[Under Two Flags by Ouida [Louise de la Ramee]]@TWC D-Link bookUnder Two Flags CHAPTER XI 29/31
The mob following saw too, and gave a hoot and yell of brutal triumph; their prey was in their clutches; the cart barred his progress, and he must double like a fox faced with a stone wall. Scarcely!--they did not know the man with whom they had to deal--the daring and the coolness that the languid surface of indolent fashion had covered.
Even in the imminence of supreme peril, of breathless jeopardy, he measured with unerring eye the distance and the need; rose as lightly in the air as Forest King had risen with him over fence and hedge; and with a single, running leap cleared the width of the mules' backs, and landing safely on the farther side, dashed on; scarcely pausing for breath.
The yell that hissed in his wake, as the throng saw him escape, by what to their slow Teutonic instincts seemed a devil's miracle, was on his ear like the bay of the slot-hounds to the deer.

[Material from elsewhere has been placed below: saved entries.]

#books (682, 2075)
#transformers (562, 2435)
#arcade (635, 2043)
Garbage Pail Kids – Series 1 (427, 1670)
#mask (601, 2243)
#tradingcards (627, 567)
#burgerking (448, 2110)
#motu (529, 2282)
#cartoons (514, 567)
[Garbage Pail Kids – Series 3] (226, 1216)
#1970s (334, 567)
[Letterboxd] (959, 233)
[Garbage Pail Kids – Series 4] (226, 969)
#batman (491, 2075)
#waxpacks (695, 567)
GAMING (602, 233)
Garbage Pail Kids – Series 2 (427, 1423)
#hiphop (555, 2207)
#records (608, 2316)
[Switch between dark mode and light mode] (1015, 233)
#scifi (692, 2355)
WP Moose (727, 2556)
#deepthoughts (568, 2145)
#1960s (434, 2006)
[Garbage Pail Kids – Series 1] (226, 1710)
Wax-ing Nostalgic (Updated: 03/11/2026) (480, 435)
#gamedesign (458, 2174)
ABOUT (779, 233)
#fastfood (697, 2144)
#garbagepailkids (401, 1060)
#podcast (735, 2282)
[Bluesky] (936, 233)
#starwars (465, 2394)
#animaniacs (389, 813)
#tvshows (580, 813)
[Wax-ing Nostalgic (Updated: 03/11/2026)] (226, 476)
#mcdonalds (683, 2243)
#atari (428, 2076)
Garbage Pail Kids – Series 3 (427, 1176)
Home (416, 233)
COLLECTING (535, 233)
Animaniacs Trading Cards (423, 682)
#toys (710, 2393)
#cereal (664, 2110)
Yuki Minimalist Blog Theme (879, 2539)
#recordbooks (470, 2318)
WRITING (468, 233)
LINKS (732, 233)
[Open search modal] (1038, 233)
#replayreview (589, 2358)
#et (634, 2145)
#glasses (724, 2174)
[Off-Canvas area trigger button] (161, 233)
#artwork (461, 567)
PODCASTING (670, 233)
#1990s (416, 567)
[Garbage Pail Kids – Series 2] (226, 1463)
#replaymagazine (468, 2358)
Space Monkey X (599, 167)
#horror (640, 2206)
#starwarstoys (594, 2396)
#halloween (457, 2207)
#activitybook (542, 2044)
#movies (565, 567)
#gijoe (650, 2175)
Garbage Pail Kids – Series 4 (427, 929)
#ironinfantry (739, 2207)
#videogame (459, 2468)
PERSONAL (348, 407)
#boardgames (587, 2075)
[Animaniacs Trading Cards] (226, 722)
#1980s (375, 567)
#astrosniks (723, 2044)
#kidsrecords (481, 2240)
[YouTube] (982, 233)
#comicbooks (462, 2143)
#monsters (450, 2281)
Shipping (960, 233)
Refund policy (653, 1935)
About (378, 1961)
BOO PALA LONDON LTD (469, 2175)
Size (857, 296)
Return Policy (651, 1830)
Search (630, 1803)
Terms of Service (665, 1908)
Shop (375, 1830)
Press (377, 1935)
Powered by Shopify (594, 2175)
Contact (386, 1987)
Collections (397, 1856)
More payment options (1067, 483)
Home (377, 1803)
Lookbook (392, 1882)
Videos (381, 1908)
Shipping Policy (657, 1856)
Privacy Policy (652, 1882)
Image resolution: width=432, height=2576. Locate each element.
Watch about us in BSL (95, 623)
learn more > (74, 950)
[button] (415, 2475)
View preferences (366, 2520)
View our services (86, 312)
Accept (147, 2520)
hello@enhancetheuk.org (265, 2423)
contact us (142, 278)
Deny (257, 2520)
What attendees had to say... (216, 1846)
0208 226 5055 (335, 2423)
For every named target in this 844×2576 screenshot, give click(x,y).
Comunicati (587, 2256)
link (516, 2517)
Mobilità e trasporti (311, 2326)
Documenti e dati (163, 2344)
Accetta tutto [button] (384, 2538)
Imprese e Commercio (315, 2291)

They might kill him, if they could; but they should never take him captive. And the moon was so brightly, so pitilessly clear; shining down in the summer light, as though in love with the beauty of earth! He looked up once; the stars seemed reeling round him in disordered riot; the chill face of the moon looked unpitying as death.
All this loveliness was round him; this glory of sailing cloud and shadowy forest and tranquil planet, and there was no help for him. A gay burst of music broke on the stillness from the distance; he had left the brilliance of the town behind him, and was now in its by-streets and outskirts.